→ **Task**
Reproduce the material word for word, from its first line through the line containing "center [210, 392].", inclusive, and leave out the pictures.

→ **Provided entries**

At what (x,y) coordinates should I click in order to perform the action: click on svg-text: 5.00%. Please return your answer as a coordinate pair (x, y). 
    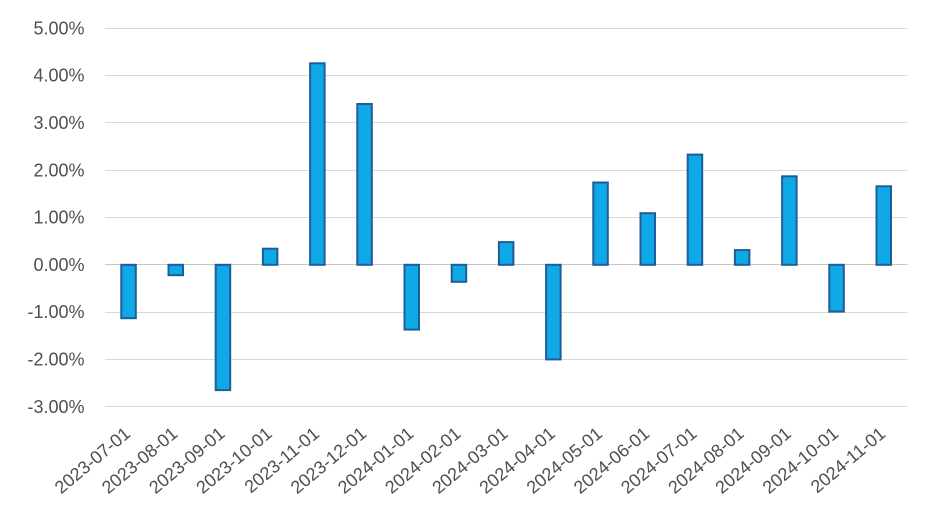
    Looking at the image, I should click on (58, 28).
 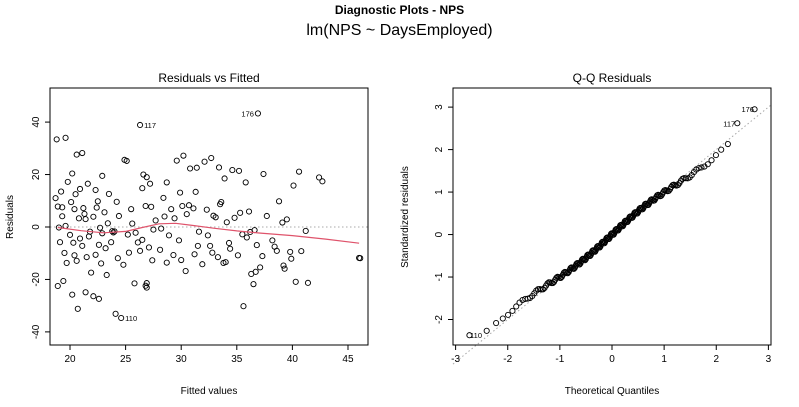 What do you see at coordinates (210, 392) in the screenshot?
I see `panel-1-xlabel: Fitted values` at bounding box center [210, 392].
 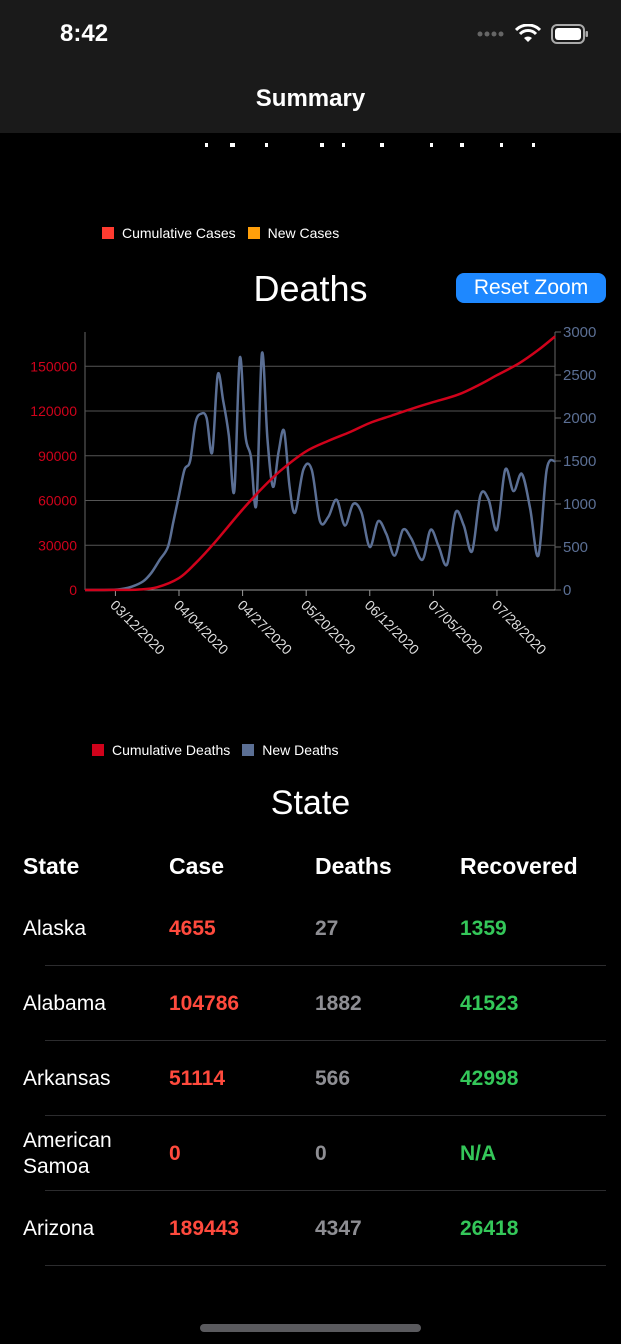 What do you see at coordinates (392, 628) in the screenshot?
I see `x-tick-label: 06/12/2020` at bounding box center [392, 628].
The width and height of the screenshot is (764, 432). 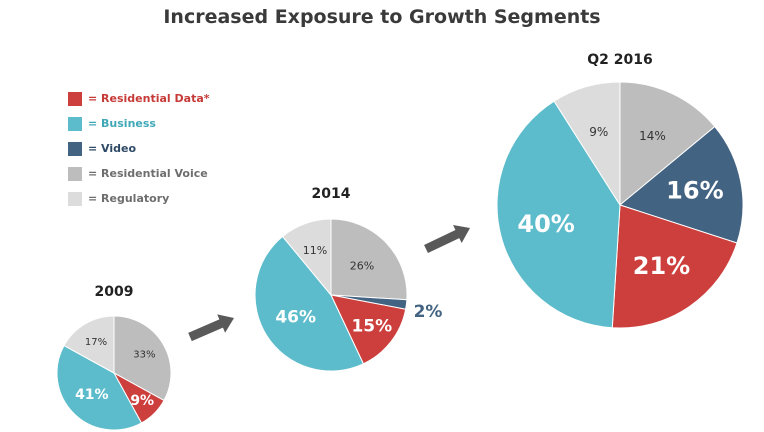 What do you see at coordinates (296, 317) in the screenshot?
I see `slice-data-label: 46%` at bounding box center [296, 317].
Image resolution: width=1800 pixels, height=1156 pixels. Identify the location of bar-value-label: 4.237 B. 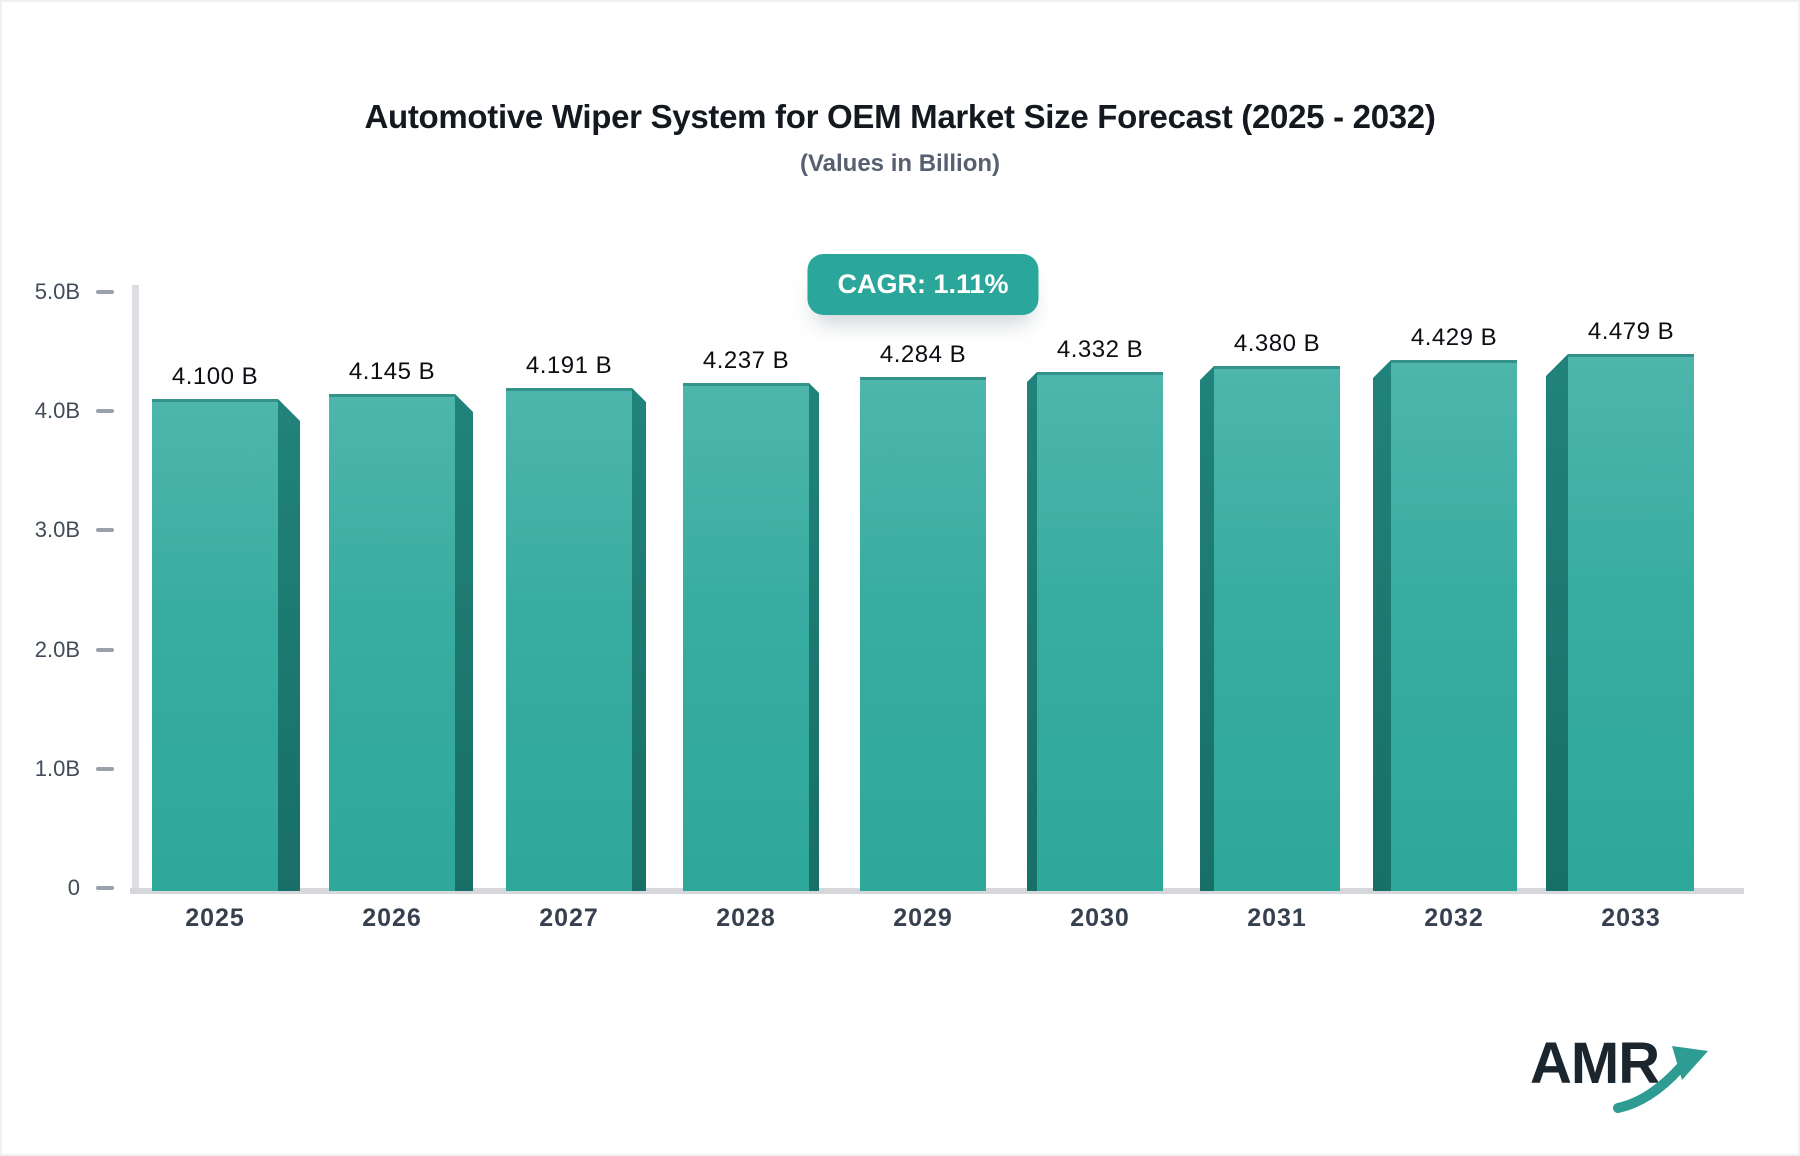
(746, 360).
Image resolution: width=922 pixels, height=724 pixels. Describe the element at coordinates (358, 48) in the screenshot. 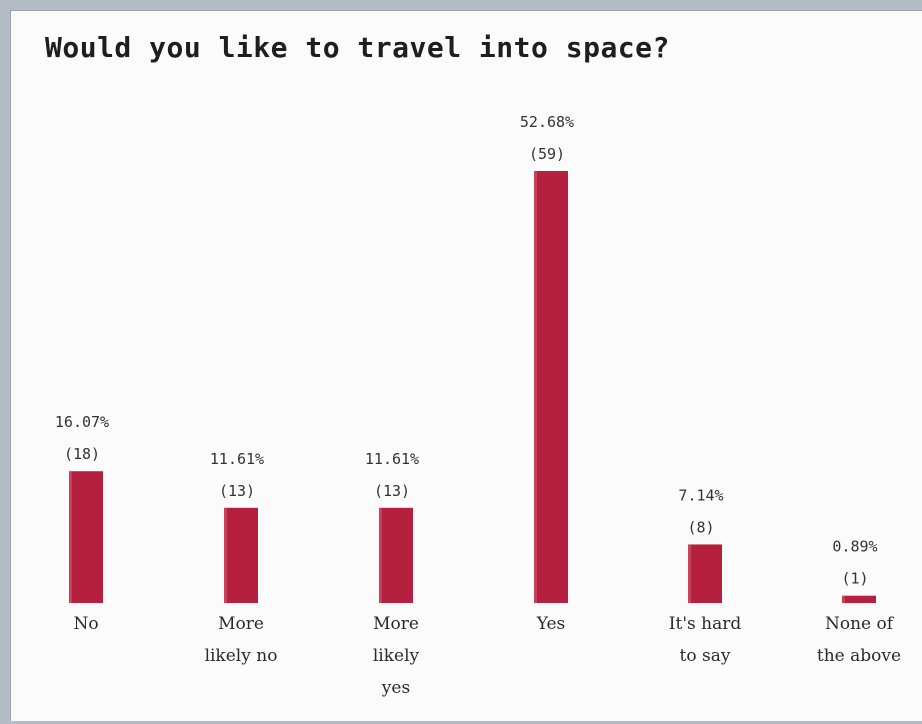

→ **Finished exercise**
At what (x,y) coordinates should I click in order to perform the action: click on svg-text: 5.00%. Please return your answer as a coordinate pair (x, y). 
    Looking at the image, I should click on (58, 28).
  What do you see at coordinates (210, 392) in the screenshot?
I see `panel-1-xlabel: Fitted values` at bounding box center [210, 392].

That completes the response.